On Tue 20-04-21 09:04:21, Shakeel Butt wrote:
> On Mon, Apr 19, 2021 at 11:46 PM Michal Hocko <mhocko@...e.com> wrote:
> >
> > On Mon 19-04-21 18:44:02, Shakeel Butt wrote:
> [...]
> > > memory.min. However a new allocation from userspace oom-killer can
> > > still get stuck in the reclaim and policy rich oom-killer do trigger
> > > new allocations through syscalls or even heap.
> >
> > Can you be more specific please?
> >
> 
> To decide when to kill, the oom-killer has to read a lot of metrics.
> It has to open a lot of files to read them and there will definitely
> be new allocations involved in those operations. For example reading
> memory.stat does a page size allocation. Similarly, to perform action
> the oom-killer may have to read cgroup.procs file which again has
> allocation inside it.

True but many of those can be avoided by opening the file early. At
least seq_file based ones will not allocate later if the output size
doesn't increase. Which should be the case for many. I think it is a
general improvement to push those who allocate during read to an open
time allocation.

> Regarding sophisticated oom policy, I can give one example of our
> cluster level policy. For robustness, many user facing jobs run a lot
> of instances in a cluster to handle failures. Such jobs are tolerant
> to some amount of failures but they still have requirements to not let
> the number of running instances below some threshold. Normally killing
> such jobs is fine but we do want to make sure that we do not violate
> their cluster level agreement. So, the userspace oom-killer may
> dynamically need to confirm if such a job can be killed.

What kind of data do you need to examine to make those decisions?
__________________________________________________
- [SET TASKS]:
1. Rewrite the records from the line with "Image resolution: width=1019" to the line with "[x=233, y=263]", both included, keeping the requests, and scale every coordinate in the answers by 0.55, rounding to whole numbers with halves rounded up. Include only those lines.
2. Continue the mailing-list exchange about the userspace oom-killer from its last sentence.

- [EXCERPTED DATA]:
__________________________________________________
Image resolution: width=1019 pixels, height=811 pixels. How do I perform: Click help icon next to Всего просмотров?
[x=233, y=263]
__________________________________________________
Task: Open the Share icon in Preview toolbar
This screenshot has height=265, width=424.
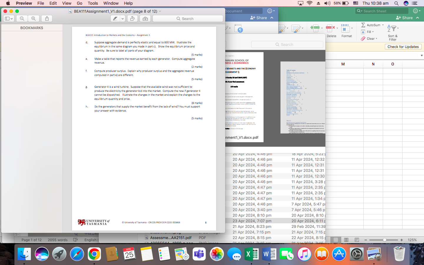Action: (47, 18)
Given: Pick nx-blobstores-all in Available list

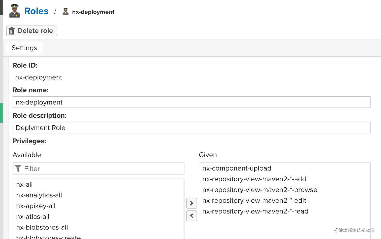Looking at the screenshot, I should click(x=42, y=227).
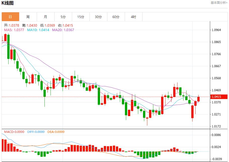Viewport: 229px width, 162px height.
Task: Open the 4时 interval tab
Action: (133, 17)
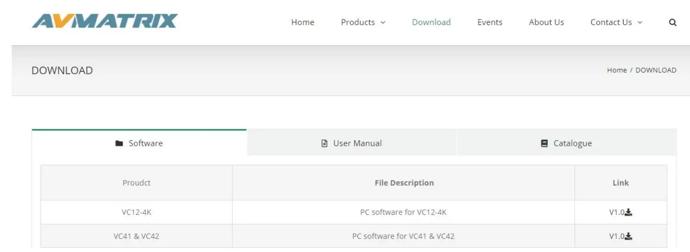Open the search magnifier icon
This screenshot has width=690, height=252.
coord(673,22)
__________________________________________________
- [RESPONSES]:
1.
Image resolution: width=1019 pixels, height=811 pixels. How do I perform: Click help icon next to Всего просмотров?
[x=128, y=145]

2.
> [...]
> > > To reliably solve this problem, we need to give guaranteed memory to
> > > the userspace oom-killer.
> >
> > There is nothing like that. Even memory reserves are a finite resource
> > which can be consumed as it is sharing those reserves with other users
> > who are not necessarily coordinated. So before we start discussing
> > making this even more muddy by handing over memory reserves to the
> > userspace we should really examine whether pre-allocation is something
> > that will not work.
> >
> 
> We actually explored if we can restrict the syscalls for the
> oom-killer which does not do memory allocations. We concluded that is
> not practical and not maintainable. Whatever the list we can come up
> with will be outdated soon. In addition, converting all the must-have
> syscalls to not do allocations is not possible/practical.

I am definitely curious to learn more.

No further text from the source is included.